Kali kedua bertemu Bang
Harry, demikian sapaan saya untuk Harry Azhar Azis, ketika saya mendampingi Eko
Sarjono Putro, anggota DPR dari Fraksi Golkar. Ruang kerja bos saya berada di
dekat mulut koridor, bertetangga dengan Nurul Arifin. Sementara ruang kerja
Bang Harry ada di sudut, berhadapan dengan ruang Nusron Wahid.
Waktu itu saya acap
melihat Bang Harry mondar-mandir di koridor. Nyaris setiap hari. “Sepuluh
menit sebelum jam sidang, Pak Harry pasti sudah hadir di ruangan,” kata Simon,
rekan TA yang sudah berkutat di gedung parlemen sejak tahun 1999.
Anggota DPR yang giat
bersidang relatif jarang. Kebanyakan pakai prinsip ala Fahri Hamzah -kehadiran
untuk voting right, hadir untuk mengambil keputusan. Barangkali pernyataan
Fahri lebih untuk mendongkrak citra para koleganya di DPR. Dalam beberapa
sidang di Komisi II, saya menemukan Fahri Hamzah diperbantukan oleh FPKS.
Yang jelas, Bang Harry
jauh dari demikian. Sejak jadi anggota DPR biasa, ia ogah titip absen. Ia
bersidang bukan untuk “dihitung” melainkan mewarnai, terlibat penuh dalam
perumusan perundang-undangan. Sesuai dengan amanahnya sebagai anggota DPR.
Belakangan juga saya
ketahui, Bang Harry adalah anggota DPR yang tidak pernah dipanggil KPK. Baik
saat menjabat Wakil Ketua Komisi XI, atau ketika mengemban amanah sebagai Ketua
Banggar DPR.
Ketika Bang Harry
gagal terpilih pada pileg 2014, semua orang terkejut. Kepri adalah kampung
halamannya. Perjuangan Bang Harry untuk membangun propinsi pemekaran Riau itu
sudah dirintis sejak 2004, mungkin lebih jauh lagi.

BAHAN:
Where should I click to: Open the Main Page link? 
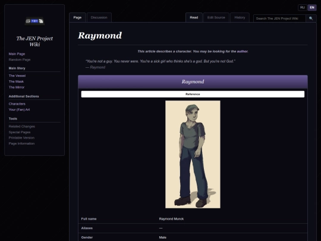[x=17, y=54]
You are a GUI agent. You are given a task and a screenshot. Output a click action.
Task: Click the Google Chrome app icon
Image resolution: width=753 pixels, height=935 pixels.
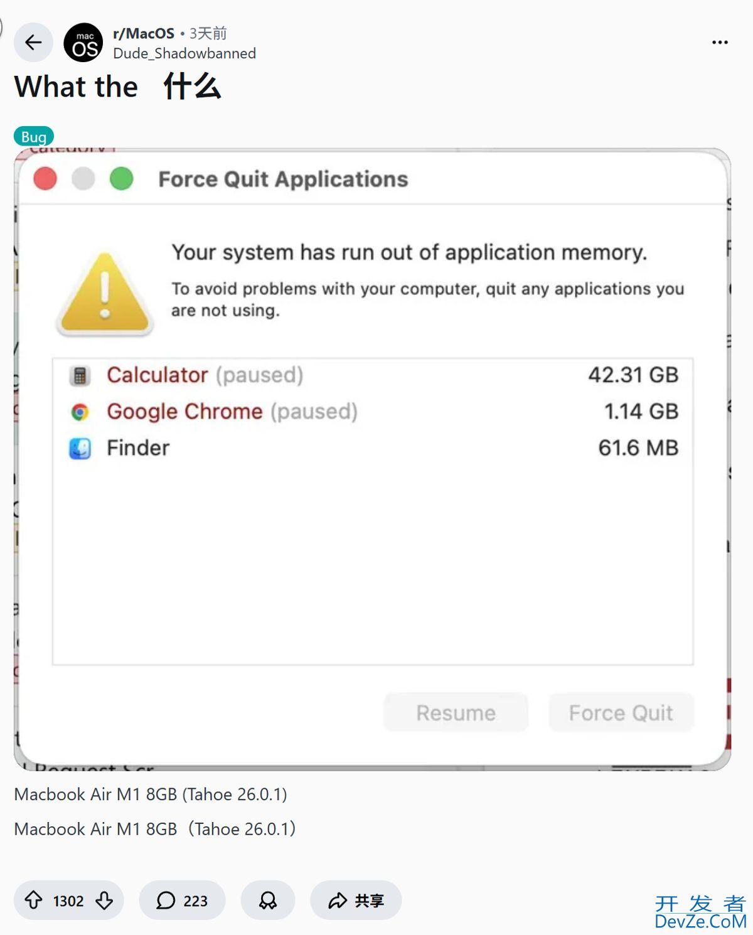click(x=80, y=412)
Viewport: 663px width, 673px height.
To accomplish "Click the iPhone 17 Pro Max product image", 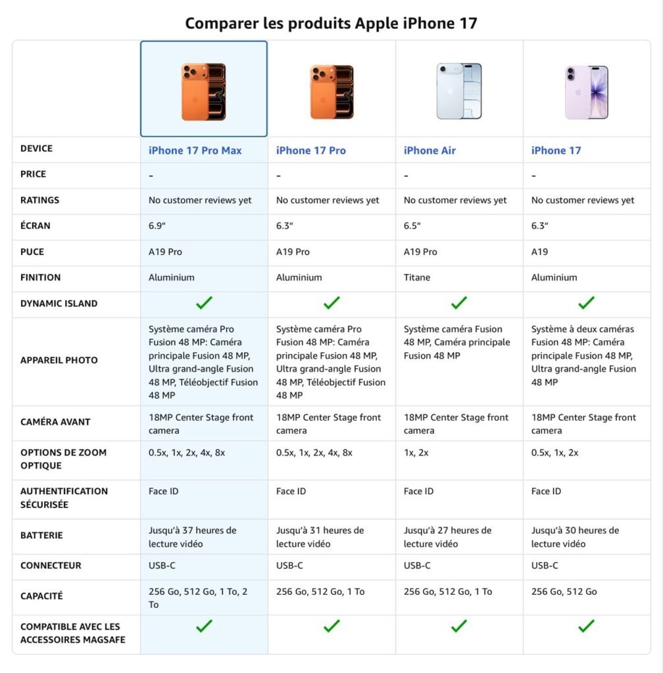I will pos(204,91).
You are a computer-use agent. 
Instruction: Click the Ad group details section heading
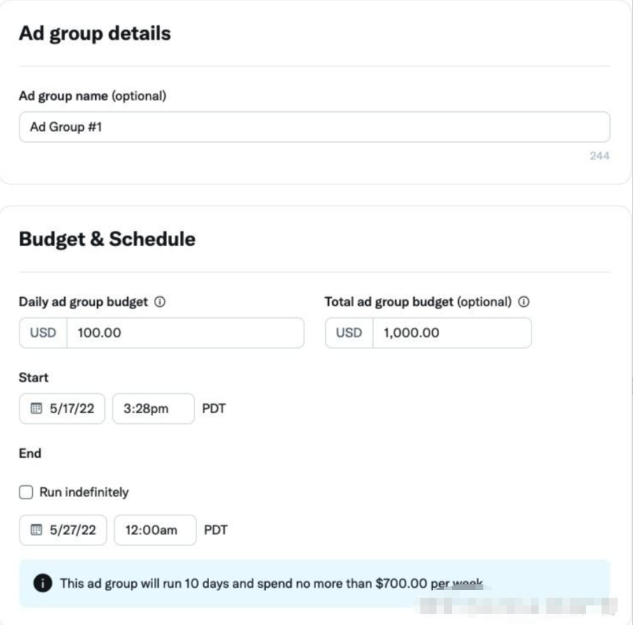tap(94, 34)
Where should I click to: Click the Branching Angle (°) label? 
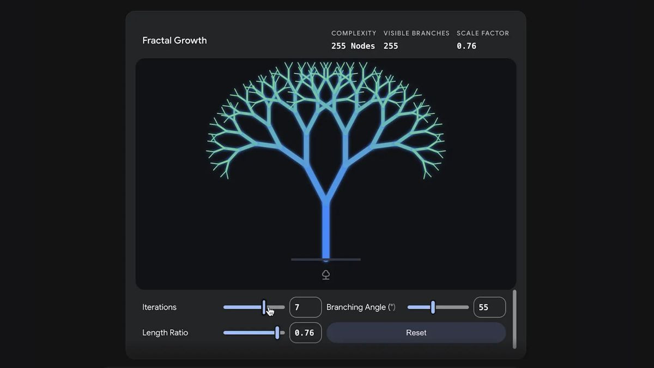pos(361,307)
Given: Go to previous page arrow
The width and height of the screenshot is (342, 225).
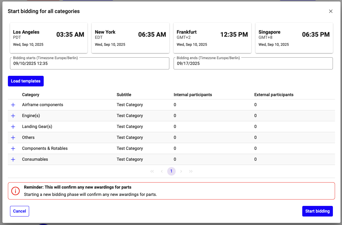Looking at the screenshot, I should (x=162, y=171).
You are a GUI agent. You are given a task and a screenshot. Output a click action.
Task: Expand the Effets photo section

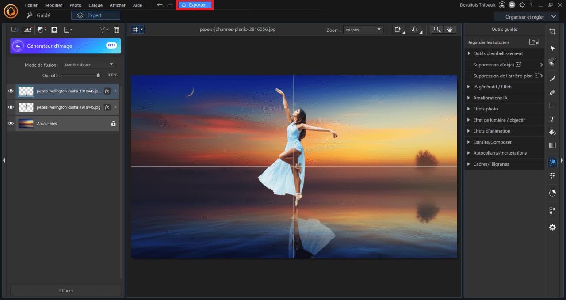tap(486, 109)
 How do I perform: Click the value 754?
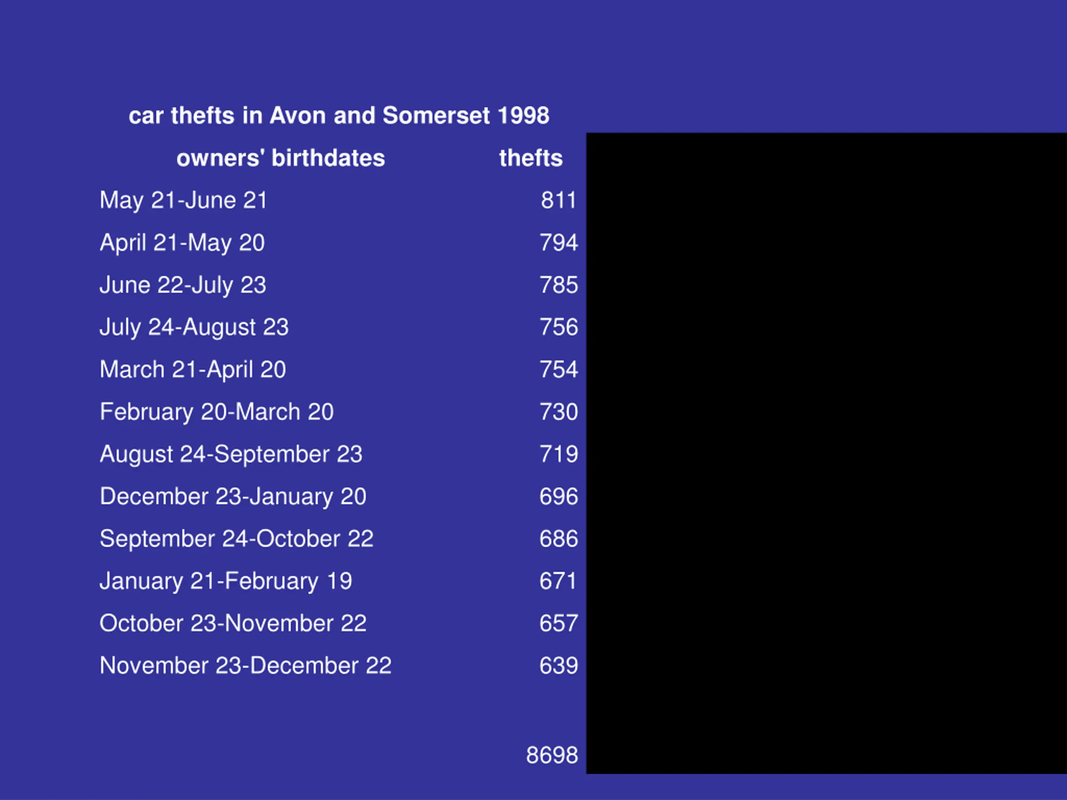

INSTRUKSI TERTULIS A: Tentukan apakah setiap pernyataan berikut sesuai dengan kutipan, lalu jawab ya atau tidak disertai kata-kata penentu dari kutipan yang dikutip persis: (i) Ruang kerja Harry Azhar Azis berhadapan dengan ruang Nusron Wahid. (ii) Harry Azhar Azis pernah dipanggil KPK ketika menjabat Ketua Banggar DPR. (iii) Harry Azhar Azis terpilih pada pileg 2014.
INSTRUKSI TERTULIS B: Ulangi tanpa perubahan bagian kutipan dari "Yang jelas, Bang" sampai "sebagai anggota DPR.".

JAWABAN AKHIR A:
(i) Ya: "ruang kerja Bang Harry ada di sudut, berhadapan dengan ruang Nusron Wahid"
(ii) Tidak: "Bang Harry adalah anggota DPR yang tidak pernah dipanggil KPK"
(iii) Tidak: "Ketika Bang Harry gagal terpilih pada pileg 2014, semua orang terkejut"

JAWABAN AKHIR B:
Yang jelas, Bang Harry
jauh dari demikian. Sejak jadi anggota DPR biasa, ia ogah titip absen. Ia
bersidang bukan untuk “dihitung” melainkan mewarnai, terlibat penuh dalam
perumusan perundang-undangan. Sesuai dengan amanahnya sebagai anggota DPR.